Mother shares story of daughter living with microcephaly
CINCINNATI (WKRC) - She doesn't know how her baby got it but a local mom knows what it's like to live with a condition now linked to the Zika virus called microcephaly.
She shared her daughter's story and something she said was now an amazing gift. She felt called to be a voice for children living with microcephaly, which literally means "small head." While Thelma Farrow had no idea how years ago her own daughter ended up with the complication in pregnancy, she did have a few things she wanted everyone to know about it.
"What I would like to get out about the microcephaly is yes, there are developmental delays but there's also other problems," said Farrow.
Farrow said she was offered what many moms now with babies diagnosed with microcephaly in pregnancy were offered too, "I personally do not believe in abortion. I don't but I am glad there is a choice out there, for some people because some people may not be able to handle this."

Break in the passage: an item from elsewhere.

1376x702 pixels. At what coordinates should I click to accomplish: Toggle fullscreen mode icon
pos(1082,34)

By "this" she means the other complications Catie has endured for 23 years due to microcephaly. She is considered non-verbal and is on multiple medications to stop seizures she has had since she was 6-months-old.

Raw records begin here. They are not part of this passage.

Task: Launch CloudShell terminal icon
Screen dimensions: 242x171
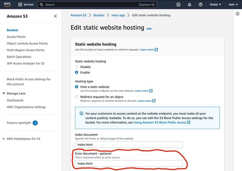Action: tap(178, 4)
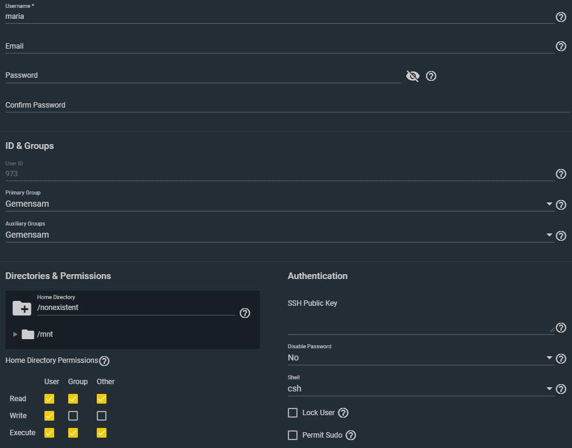Click the new folder icon for Home Directory

coord(22,308)
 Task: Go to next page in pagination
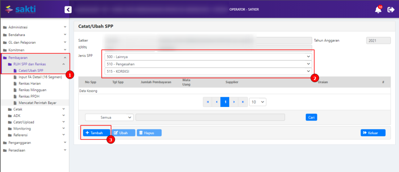point(234,102)
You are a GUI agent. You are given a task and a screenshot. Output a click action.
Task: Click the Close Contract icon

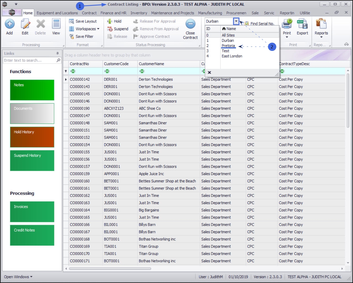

"That's what most of them do die from is the epilepsy," said Farrow.
Catie has given her mother a lifetime of joy even though at birth Farrow said her doctor thought Catie would barely survive, "He told me that she would probably be stillborn, and if not she would probably only live a couple hours."

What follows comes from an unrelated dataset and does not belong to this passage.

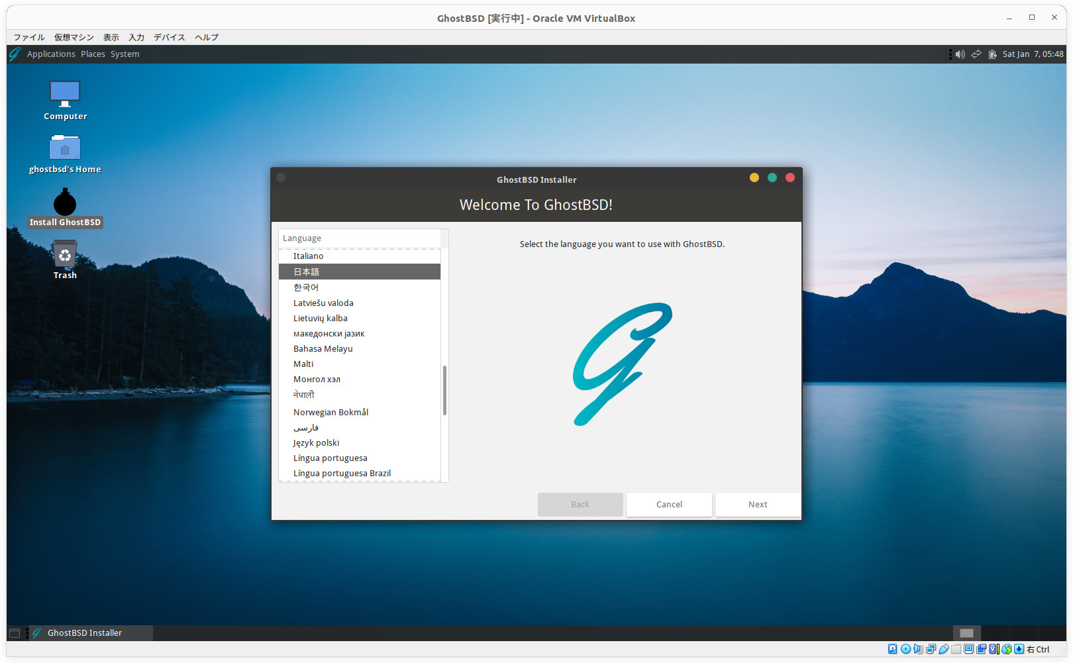Open the Install GhostBSD desktop icon
Viewport: 1073px width, 663px height.
coord(65,204)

Now as she plays one of Catie's favorite games with her, Farrow realizes every day a delicate balance keeps Catie beating the odds.
"She is one of the ones that is this old and still living. I have a lot of people behind me, prayer and faith, that's what's gotten us through this for so many years," said Farrow.
Farrow wanted to share Catie's story, "Because everybody keeps telling me that God chooses special people to do this."
And no doubt she is a special mom and Catie has lots of special gifts that lift others up who are around her.
"But I just ask everyone to give it a chance, give it a chance because these kids make you a better person than you would ever, ever think about being, and these kids have a lot of fight and a lot of will in them," said Farrow.
Catie's mom said she also wanted to let people know the earlier they start any child with disabilities with a therapy team the more they are able to grow and thrive. The first baby born with microcephaly in the United States linked to Zika was born in May 2016. Researchers are now working on a vaccine against the Zika virus, which also could help reduce the risk of this complication in pregnancy.